> **Extract provided**
It's this willful obtuseness, this refusal to acknowledge reality in the form of the Right Wing of the Republican Party, which is in effect the only wing of the Republican Party on the national level, that drives us "crazies" on the left side of the bandwidth crazy about the Media elites.
Rothenberg also writes, "Lamont’s victory, however, would not be without its downside for Democrats, since it would only embolden the crazies in the party..."
As far as a Lieberman defeat emboldening the crazies (to do what exactly?) goes: Anyone who thinks that Lieberman is being driven into a corner and, with luck, out of the United States Senate, by McGovernite crazies of the lefty blososphere is someone who is covering the Connectictut Senate race via Google.
Hartford isn't that far from Washington, folks. Make the drive.
And the people who are going to be most emboldened are rank and file Democrats who will see that the Bush League lock on the country isn't unbreakable. A Lieberman defeat, particularly if he comes to his senses and gives up the idea of an embarrassing run as an independent, could be the earliest sign of just how if the Democrats are going to win back a majority in one or both houses of Congress they're going to do it.
By a lot of Northeasterners, Midwesterners, and Westerners giving up the idea that bipartisanship isn't what the Republicans have turned it into and voting out of office supposed moderates who haven't done anything to moderate the Right Wing policies of George W. Bush and company.
There's no way to read that paragraph about bipartisanship by Rothenberg without wondering if Rothenberg, a self-proclaimed "non-partistan" analyst, thinks that the best outcome for the country in the fall is for a continued and unrestrained Republican majority aided and abetted by Joe Lieberman with the rest of the Democrats finally shutting up and learning their place, which is, as Lieberman demonstrates for them everyday, on their hands and knees somewhere down on the floor a tongue's length distance from George W. Bush's cowboy boots.
Hat tips to Tom Tomorrow, Carolyn Kay and Atrios, who wonders who are the real "crazies.'.
Cross-posted at the American Street.
Having grown up in Hartford/suburbs, I'm following this race with interest.
Lieberman needs to be tossed out on his ass - hopefully with such force that even he will see the futility in an independent run.
Good riddance.

> **Objective A**
Count the lines in the listing that contain the string "Open", and reply with the number alone.

> **Items**

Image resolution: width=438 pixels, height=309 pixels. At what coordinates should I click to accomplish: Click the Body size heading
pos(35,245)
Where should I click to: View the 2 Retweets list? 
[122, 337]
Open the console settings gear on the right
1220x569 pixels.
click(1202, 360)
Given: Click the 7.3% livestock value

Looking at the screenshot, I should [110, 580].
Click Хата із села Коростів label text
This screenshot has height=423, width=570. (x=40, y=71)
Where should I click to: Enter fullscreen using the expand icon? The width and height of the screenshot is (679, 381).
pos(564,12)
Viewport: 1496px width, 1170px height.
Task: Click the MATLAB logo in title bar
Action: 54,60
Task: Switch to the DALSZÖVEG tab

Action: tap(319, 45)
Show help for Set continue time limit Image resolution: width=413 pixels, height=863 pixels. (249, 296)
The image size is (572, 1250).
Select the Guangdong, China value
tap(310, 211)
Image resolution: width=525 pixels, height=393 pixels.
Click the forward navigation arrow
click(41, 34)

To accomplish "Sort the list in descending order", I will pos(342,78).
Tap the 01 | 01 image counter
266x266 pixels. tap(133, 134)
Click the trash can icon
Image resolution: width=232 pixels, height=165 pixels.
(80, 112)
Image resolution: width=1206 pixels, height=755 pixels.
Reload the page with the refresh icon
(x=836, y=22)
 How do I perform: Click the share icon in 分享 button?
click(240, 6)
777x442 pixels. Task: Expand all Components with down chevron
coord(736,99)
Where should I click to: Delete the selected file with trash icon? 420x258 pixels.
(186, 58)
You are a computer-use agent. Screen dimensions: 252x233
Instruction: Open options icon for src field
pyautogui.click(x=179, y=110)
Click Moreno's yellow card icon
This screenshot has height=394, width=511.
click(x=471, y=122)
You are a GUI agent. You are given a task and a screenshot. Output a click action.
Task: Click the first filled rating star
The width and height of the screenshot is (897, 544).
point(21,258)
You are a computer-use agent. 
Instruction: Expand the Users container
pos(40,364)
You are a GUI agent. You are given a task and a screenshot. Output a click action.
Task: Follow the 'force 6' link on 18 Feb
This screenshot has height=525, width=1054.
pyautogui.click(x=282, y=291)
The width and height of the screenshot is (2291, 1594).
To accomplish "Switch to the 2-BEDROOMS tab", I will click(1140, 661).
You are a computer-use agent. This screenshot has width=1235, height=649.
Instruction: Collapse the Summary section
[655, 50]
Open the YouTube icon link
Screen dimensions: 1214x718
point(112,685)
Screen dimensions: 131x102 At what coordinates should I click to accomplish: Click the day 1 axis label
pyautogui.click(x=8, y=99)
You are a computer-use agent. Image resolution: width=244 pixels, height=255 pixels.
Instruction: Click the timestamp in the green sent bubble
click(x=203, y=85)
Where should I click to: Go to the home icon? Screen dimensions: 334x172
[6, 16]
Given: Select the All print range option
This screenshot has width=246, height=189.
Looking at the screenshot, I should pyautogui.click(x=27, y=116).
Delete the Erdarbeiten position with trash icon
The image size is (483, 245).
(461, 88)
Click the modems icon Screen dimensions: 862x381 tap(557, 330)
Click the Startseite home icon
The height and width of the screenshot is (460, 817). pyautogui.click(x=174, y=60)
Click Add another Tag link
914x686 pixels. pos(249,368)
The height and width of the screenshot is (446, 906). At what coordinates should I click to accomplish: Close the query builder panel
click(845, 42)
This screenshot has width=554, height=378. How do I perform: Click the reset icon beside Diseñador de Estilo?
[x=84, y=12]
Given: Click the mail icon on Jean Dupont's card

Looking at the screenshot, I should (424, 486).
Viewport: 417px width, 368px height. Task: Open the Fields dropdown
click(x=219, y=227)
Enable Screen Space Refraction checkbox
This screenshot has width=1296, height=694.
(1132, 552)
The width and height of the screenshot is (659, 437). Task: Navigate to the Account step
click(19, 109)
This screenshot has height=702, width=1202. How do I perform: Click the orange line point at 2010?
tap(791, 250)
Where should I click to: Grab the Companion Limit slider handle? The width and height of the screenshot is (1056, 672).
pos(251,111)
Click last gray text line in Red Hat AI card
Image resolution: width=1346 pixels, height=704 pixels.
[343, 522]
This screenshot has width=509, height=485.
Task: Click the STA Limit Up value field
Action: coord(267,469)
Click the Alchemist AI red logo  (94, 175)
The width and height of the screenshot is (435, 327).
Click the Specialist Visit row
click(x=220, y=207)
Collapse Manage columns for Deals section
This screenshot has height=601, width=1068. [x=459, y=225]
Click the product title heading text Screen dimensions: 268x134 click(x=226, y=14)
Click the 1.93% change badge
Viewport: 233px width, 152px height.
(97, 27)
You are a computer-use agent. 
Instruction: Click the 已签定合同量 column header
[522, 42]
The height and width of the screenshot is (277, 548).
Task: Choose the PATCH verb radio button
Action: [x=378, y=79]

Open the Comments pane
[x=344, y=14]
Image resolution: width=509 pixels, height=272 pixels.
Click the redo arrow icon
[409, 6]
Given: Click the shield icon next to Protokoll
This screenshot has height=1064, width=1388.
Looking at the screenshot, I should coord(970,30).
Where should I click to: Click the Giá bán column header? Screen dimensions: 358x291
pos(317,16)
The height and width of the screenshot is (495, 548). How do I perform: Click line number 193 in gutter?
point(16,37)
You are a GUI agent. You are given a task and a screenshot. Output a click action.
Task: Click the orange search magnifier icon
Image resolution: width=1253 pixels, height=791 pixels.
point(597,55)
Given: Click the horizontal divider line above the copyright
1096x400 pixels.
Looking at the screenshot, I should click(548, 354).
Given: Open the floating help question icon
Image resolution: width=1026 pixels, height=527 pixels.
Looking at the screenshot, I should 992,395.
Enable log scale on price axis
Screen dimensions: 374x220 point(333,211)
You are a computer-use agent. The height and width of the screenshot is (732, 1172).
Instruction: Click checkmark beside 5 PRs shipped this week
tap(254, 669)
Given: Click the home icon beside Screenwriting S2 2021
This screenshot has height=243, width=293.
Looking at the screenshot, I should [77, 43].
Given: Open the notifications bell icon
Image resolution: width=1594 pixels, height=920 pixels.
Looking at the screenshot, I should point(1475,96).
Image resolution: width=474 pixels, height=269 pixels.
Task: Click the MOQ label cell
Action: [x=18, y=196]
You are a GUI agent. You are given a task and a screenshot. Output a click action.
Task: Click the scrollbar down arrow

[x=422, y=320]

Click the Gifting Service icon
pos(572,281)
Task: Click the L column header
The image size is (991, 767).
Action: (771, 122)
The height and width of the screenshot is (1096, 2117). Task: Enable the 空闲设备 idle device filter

> **Objective B**
Write the next part of the post about Lieberman and the Connecticut Senate race, starting right after its final line.

> **Result A**
7

> **Result B**
Posted by: Kevin Wolf | Friday, August 04, 2006 at 11:23 AM
Loved this clear-thought rant. I only wish we were doing to Senator Dianne Feinstein in California what the good folks on the East Coast are doing to Mr. Lieberman.
Posted by: sfmike | Friday, August 04, 2006 at 04:34 PM
simply and shortly said, lance.
congratulations and props and salutations and kudos and big ups and cheers and skoal and salut and whatever words of praise you want to use and that i can't remember now --
that post deserves it. and so do you.
Posted by: harry near indy | Saturday, August 05, 2006 at 03:08 AM
Lance, I was going to ask you about the Lieberman thing when I see you later this month, but you beat me to it.
Some thoughts:
1) Joseph Lieberman is fundamentally a decent man. If there is no place for him in the Democratic Party, it will never become a majority party.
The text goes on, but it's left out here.